Each line holding the string "slider" is to be copied from the data.

☆ ☆ ☆ ☆ ☆

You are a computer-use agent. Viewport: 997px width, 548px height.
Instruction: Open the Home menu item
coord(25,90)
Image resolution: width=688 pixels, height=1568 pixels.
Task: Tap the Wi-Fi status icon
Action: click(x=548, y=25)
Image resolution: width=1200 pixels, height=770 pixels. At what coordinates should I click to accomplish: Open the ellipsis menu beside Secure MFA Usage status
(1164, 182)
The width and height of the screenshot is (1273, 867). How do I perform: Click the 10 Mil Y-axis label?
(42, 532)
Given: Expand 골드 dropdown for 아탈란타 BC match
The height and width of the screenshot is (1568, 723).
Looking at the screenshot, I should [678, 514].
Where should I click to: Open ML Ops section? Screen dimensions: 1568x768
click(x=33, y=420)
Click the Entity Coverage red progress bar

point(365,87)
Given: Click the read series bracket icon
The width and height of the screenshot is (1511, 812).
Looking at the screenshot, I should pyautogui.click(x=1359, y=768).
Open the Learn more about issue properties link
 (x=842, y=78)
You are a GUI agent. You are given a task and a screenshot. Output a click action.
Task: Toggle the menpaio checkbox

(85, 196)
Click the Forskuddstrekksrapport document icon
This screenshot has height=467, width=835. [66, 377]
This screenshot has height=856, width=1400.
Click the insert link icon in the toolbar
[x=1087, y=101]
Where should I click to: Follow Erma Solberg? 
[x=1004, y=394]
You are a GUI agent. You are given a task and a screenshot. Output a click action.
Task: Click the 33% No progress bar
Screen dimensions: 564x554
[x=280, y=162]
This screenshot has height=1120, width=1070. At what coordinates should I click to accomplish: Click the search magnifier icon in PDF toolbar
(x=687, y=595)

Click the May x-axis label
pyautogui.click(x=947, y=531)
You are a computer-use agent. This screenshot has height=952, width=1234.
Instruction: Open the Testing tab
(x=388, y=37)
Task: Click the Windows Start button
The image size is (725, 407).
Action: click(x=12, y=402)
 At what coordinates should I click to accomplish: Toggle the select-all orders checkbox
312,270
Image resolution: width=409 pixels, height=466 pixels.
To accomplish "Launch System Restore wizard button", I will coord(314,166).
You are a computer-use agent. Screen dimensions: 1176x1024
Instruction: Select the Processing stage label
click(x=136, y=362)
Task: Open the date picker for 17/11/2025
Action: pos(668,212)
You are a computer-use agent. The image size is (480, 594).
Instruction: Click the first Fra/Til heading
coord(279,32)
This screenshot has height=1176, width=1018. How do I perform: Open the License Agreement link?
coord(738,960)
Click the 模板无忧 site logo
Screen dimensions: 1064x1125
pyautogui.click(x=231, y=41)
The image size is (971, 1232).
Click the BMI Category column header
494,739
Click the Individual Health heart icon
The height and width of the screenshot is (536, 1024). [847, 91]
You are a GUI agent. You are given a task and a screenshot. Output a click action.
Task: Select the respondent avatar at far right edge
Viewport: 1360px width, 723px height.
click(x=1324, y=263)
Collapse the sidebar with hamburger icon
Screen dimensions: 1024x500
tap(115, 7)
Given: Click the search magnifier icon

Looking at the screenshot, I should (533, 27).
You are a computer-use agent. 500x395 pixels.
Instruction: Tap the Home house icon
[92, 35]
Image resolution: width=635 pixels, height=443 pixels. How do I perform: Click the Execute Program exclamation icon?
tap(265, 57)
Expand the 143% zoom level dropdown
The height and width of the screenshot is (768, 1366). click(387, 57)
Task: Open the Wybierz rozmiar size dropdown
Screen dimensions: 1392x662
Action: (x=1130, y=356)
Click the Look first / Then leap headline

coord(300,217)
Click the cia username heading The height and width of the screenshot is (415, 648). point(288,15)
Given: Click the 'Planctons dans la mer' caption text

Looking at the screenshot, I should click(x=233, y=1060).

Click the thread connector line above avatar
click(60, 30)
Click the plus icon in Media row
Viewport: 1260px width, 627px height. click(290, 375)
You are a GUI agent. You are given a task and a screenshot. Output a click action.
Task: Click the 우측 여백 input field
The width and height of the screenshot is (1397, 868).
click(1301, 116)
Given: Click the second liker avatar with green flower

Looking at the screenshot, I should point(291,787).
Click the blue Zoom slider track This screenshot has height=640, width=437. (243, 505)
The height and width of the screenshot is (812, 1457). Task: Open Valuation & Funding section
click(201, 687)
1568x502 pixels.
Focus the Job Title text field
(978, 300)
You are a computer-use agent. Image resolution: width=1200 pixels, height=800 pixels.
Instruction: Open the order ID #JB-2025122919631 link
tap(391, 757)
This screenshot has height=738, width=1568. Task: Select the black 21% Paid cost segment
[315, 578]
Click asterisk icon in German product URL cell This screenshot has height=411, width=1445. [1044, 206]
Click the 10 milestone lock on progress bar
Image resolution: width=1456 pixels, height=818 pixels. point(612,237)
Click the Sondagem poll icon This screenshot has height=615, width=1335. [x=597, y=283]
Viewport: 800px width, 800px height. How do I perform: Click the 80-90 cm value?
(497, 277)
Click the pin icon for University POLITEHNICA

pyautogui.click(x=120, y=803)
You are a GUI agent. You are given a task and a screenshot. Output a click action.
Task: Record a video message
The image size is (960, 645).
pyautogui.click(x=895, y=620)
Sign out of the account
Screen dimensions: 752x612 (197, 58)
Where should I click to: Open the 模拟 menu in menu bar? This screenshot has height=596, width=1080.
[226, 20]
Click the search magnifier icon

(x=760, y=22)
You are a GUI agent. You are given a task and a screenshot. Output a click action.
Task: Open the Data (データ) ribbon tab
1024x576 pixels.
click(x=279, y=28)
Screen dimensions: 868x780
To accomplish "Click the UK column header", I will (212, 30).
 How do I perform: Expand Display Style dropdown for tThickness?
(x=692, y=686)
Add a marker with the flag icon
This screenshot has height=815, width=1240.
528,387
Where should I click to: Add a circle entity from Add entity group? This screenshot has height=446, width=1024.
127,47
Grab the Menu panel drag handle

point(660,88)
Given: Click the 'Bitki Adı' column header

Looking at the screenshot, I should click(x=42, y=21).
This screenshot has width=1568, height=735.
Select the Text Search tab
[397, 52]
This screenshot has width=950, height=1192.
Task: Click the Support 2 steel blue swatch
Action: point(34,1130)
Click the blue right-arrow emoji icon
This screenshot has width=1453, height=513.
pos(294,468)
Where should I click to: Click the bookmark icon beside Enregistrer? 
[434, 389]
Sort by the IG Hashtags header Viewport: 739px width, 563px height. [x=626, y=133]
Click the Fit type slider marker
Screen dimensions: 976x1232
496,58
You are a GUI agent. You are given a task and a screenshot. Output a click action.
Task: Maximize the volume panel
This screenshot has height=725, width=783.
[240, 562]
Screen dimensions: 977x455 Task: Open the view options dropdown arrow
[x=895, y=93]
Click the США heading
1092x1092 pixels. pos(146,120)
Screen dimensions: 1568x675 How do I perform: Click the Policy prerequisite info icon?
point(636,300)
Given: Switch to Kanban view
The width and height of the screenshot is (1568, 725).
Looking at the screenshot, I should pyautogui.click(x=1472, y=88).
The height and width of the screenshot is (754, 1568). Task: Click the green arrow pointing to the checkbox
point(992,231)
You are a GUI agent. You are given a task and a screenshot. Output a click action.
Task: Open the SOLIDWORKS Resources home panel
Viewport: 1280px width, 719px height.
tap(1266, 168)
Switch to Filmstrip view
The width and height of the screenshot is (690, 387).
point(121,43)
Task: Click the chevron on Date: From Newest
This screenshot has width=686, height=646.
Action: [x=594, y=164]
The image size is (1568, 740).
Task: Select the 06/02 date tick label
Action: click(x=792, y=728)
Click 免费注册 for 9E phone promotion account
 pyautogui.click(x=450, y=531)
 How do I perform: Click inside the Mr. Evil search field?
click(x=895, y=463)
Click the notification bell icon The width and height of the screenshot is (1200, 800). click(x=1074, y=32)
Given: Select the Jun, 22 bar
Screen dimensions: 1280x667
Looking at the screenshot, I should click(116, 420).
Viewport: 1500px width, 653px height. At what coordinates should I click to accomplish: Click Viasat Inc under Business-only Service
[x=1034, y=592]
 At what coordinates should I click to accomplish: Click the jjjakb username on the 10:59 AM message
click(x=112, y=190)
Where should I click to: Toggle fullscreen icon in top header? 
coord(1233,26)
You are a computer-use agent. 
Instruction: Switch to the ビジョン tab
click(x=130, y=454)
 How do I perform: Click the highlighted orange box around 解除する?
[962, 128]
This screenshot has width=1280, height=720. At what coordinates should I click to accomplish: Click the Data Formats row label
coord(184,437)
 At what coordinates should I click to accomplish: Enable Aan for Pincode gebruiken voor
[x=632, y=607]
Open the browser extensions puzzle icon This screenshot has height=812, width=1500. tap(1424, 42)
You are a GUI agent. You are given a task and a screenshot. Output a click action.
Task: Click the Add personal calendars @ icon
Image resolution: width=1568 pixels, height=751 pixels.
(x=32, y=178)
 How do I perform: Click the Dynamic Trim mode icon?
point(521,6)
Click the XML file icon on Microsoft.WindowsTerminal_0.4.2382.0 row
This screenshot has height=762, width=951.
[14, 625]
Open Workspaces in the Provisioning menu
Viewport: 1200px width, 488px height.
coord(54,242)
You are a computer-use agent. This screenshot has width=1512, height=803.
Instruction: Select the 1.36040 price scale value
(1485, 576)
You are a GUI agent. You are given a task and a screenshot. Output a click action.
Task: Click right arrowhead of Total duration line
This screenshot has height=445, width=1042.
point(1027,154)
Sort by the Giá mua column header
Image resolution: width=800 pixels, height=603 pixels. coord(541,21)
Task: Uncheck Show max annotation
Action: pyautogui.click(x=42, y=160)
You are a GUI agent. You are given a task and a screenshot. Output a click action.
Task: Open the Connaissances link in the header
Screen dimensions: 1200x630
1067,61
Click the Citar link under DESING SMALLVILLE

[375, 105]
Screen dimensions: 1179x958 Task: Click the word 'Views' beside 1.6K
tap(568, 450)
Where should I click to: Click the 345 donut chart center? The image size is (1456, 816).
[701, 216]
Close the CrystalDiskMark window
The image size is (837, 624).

☆ ☆ ☆ ☆ ☆

→ ANSWER FOR THIS EXERCISE:
Click the blue Zoom slider track This screenshot has height=640, width=437. (243, 505)
Click the Fit type slider marker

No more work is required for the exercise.